There are also special switches, such as AFCIs (arc fault circuit interrupters) that protect against arcing between wires. These devices are installed in place of standard switches in homes and businesses, and they have the ability to detect a short circuit by sensing changes in current. If a faulty outlet is detected, an AFCI will trip the switch to prevent the current from flowing through a live wire and potentially causing fire or injury. AFCIs are more sensitive than standard switches and have a faster response time to detect shorted or overloaded circuits. It’s important to follow simple safety tips when working with electric switches, such as stepping to the side to operate them rather than reaching across a live circuit.

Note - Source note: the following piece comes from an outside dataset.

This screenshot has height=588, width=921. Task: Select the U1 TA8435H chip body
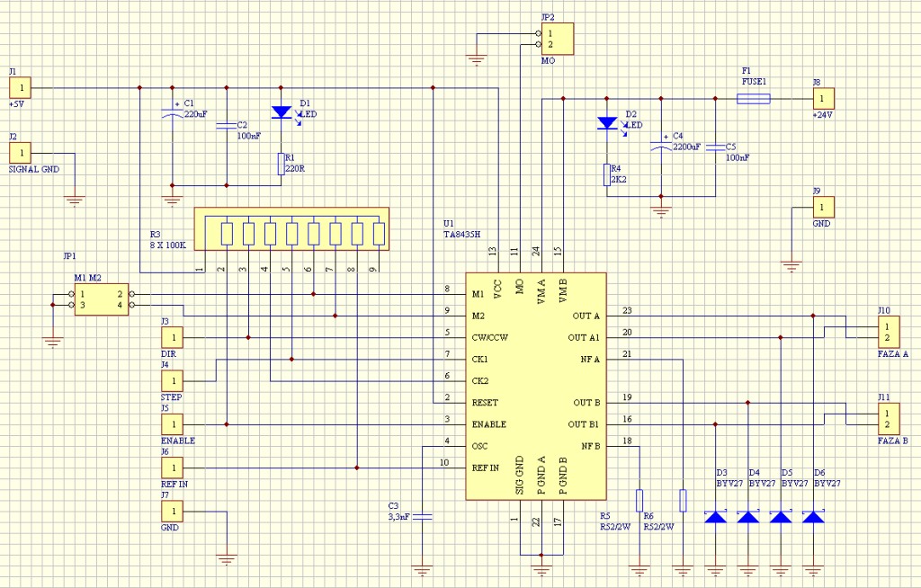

Arc fault circuit interrupters protect homes from electrical fires by shutting off power before a fire starts. They sense small arcs of electricity that can occur when switches and outlets are turned on and off or when brushed motors and lamps with broken cords operate. AFCIs are especially helpful for older homes with knob-and-tube and aluminum wiring, which are more likely to cause electrical fires than modern copper wires.

AFCIs use advanced electronic technology to monitor the electrical current flowing through a circuit. A sensor on the receptacle detects changes in voltage that indicate an arc. If it detects a dangerous arc, it immediately interrupts the flow of electricity to prevent overheating and potential fires.

In addition to detecting arcing, the AFCI also uses a ground current sensor to detect slowly-developing insulation breakdown that could eventually lead to a line-to-ground or a series arc. The ground current signal is amplified and fed into a microprocessor, which analyzes it for abnormalities that may indicate an arcing condition. If the arcing is considered hazardous, a solenoid opens the circuit breaker contacts.

While AFCIs can help prevent electric fires, they cannot replace good housekeeping and regular maintenance of your electrical system. If you have old or damaged wires, they should be replaced by a qualified electrician. A professional electrician will also be able to determine if your home’s service is adequate, or if it needs to be upgraded to 200- or 400-amp service.